Joseph, Her Most Chaste Spouse
by Patrick Neve
When I was younger, my knowledge of St. Joseph was simple. I knew the usual joke about him not speaking in scripture and had a vague knowledge that I should bury him if I wanted to sell my house. Recently I began a job at a new parish and came across a tradition of which I was previously unaware. In preparation for our parish festival, volunteers tied a small statue of St. Joseph on the roof. When I asked one of them why, the old Italian man replied, “For good weather, of course!”

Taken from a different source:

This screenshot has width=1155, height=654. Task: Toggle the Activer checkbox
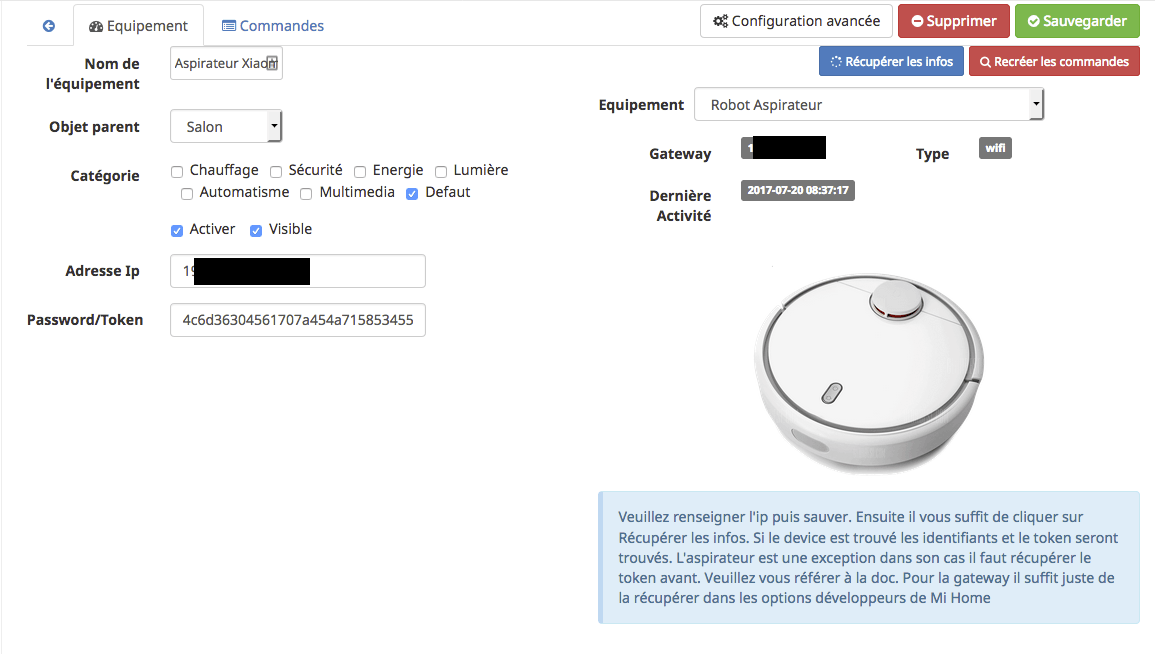(x=177, y=231)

Of course. What was I thinking?
That night, there was a small rainstorm and I felt bad for poor St. Joseph alone on a roof in the rain. But the next day as I went into work, I saw an even bigger St. Joseph statue strapped to the roof. Sure enough, our parish festival saw great weather all weekend.

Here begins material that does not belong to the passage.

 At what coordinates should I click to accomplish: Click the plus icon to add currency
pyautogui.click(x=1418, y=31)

Besides real estate, good weather, and not talking, there must be more to this saint we call the Terror of Demons. Since we don’t have quotes to tie him to, we are too quick to forget this man of gentle strength who loved Mary and Jesus so well. So we rely on Church tradition to tell us about him.
In the Divine Praises, St. Joseph is called Mary’s “most chaste spouse.” It’s a short line, but it tells us the glory of St. Joseph is in his chastity and his relationship to Mary.
Joseph’s love and devotion to Christ and Our Lady is an example to all believers, but his role in salvation history is particularly masculine and is revealed through his chastity.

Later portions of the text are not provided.